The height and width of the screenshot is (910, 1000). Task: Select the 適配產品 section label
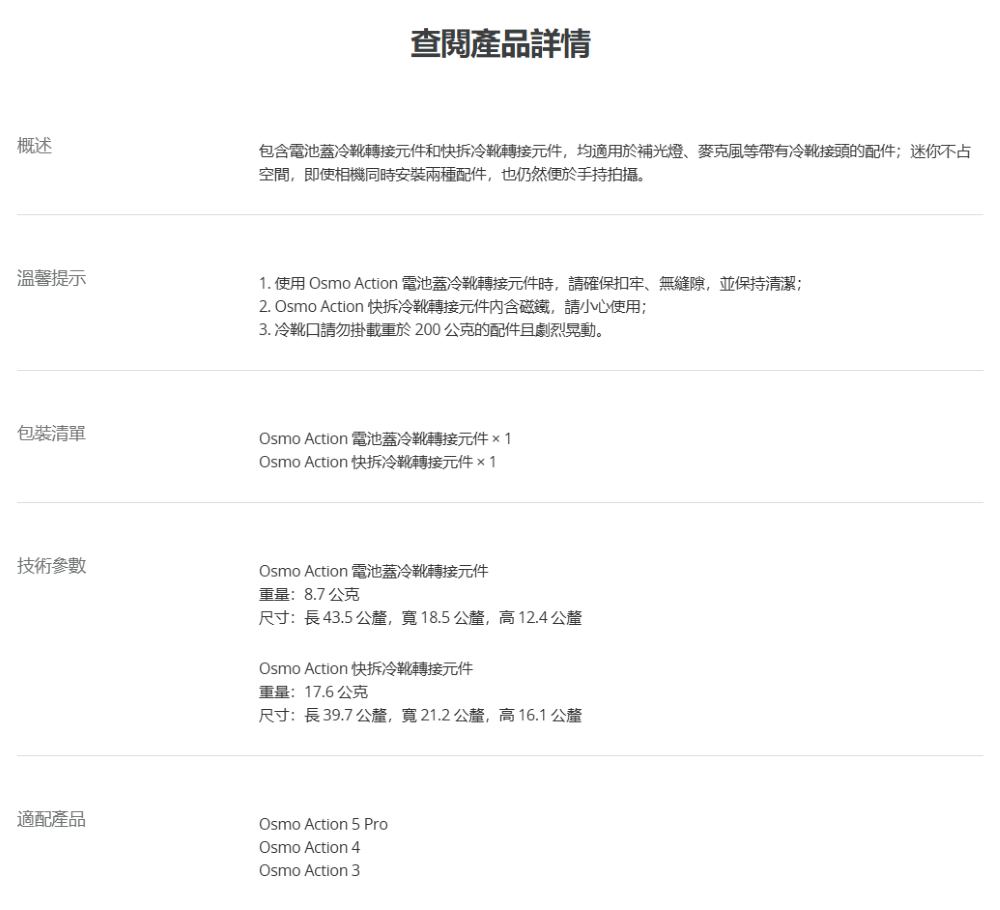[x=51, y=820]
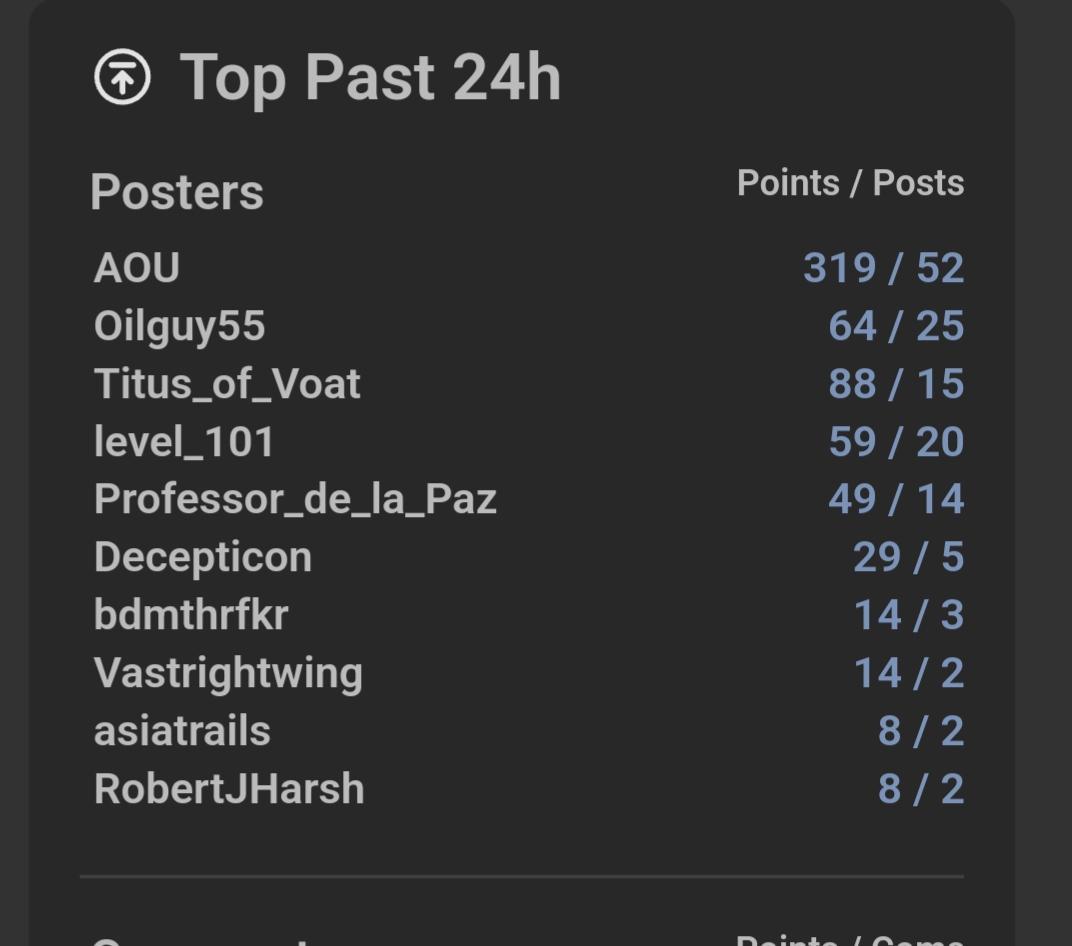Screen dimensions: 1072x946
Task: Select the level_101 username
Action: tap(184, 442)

────

Where the data includes pictures, leave them out and write out everything else exactly.

EXERCISE SOLUTION:
The height and width of the screenshot is (910, 1000). Task: Select the 適配產品 section label
[x=51, y=820]
Screen dimensions: 1072x946
Task: Select the level_101 username
Action: tap(184, 442)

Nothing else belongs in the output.